• [Exercise aim]: Extract the stretch of the Millennium episode review from "It is an interesting" through "Little devil...", copying it word for word.

• [Source]:
This May and June, we’re taking a trip back in time to review the fifth season of The X-Files and the second season of Millennium.

Somehow, Satan Got Behind Me is Darin Morgan’s last script for Millennium.

It is an interesting script. It not as straightforward (and linear) as his scripts for Clyde Bruckman’s Final Repose or Jose Chung’s “Doomday Defense”, but it is not as outwardly complex (and intricate) as Jose Chung’s “From Outer Space.” These descriptors are all relative, of course. Somehow, Satan Got Behind Me is a Darin Morgan script through-and-through. It is clever, well-constructed, and thoughtful. It is one of the most eccentric episodes in a season full of eccentric episodes.

Little devil...

Little devil…

However, Somehow, Satan Got Behind Me remains rather hard to pin down. It doesn’t feel as cohesive or as singular as Morgan’s other scripts. Morgan tends to build his episodes around big thematic tentpoles. There are ideas and themes that reverberate across and throughout Somehow, Satan Got Behind Me, but the nature of the script means that the episode lacks the unity of purpose that viewers have come to expect from Darin Morgan. Somehow, Satan Got Behind Me is a rollercoaster of an episode, which seems to hop from one idea to another.

• [Supplied material]:

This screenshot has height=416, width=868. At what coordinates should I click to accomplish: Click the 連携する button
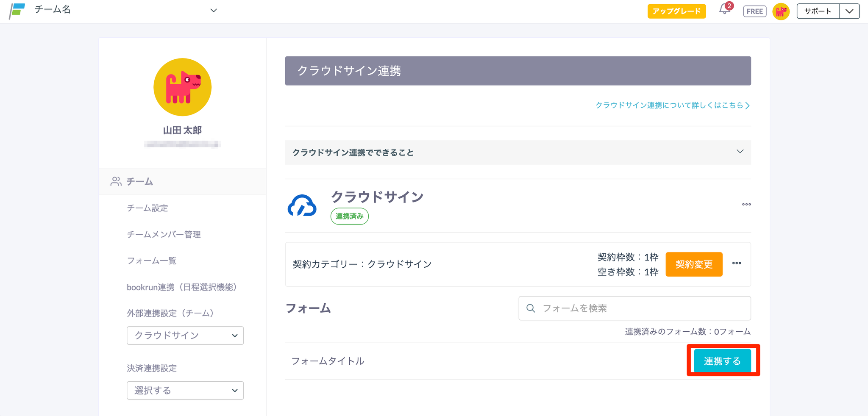click(722, 361)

• [Answer below]:
It is an interesting script. It not as straightforward (and linear) as his scripts for Clyde Bruckman’s Final Repose or Jose Chung’s “Doomday Defense”, but it is not as outwardly complex (and intricate) as Jose Chung’s “From Outer Space.” These descriptors are all relative, of course. Somehow, Satan Got Behind Me is a Darin Morgan script through-and-through. It is clever, well-constructed, and thoughtful. It is one of the most eccentric episodes in a season full of eccentric episodes.

Little devil...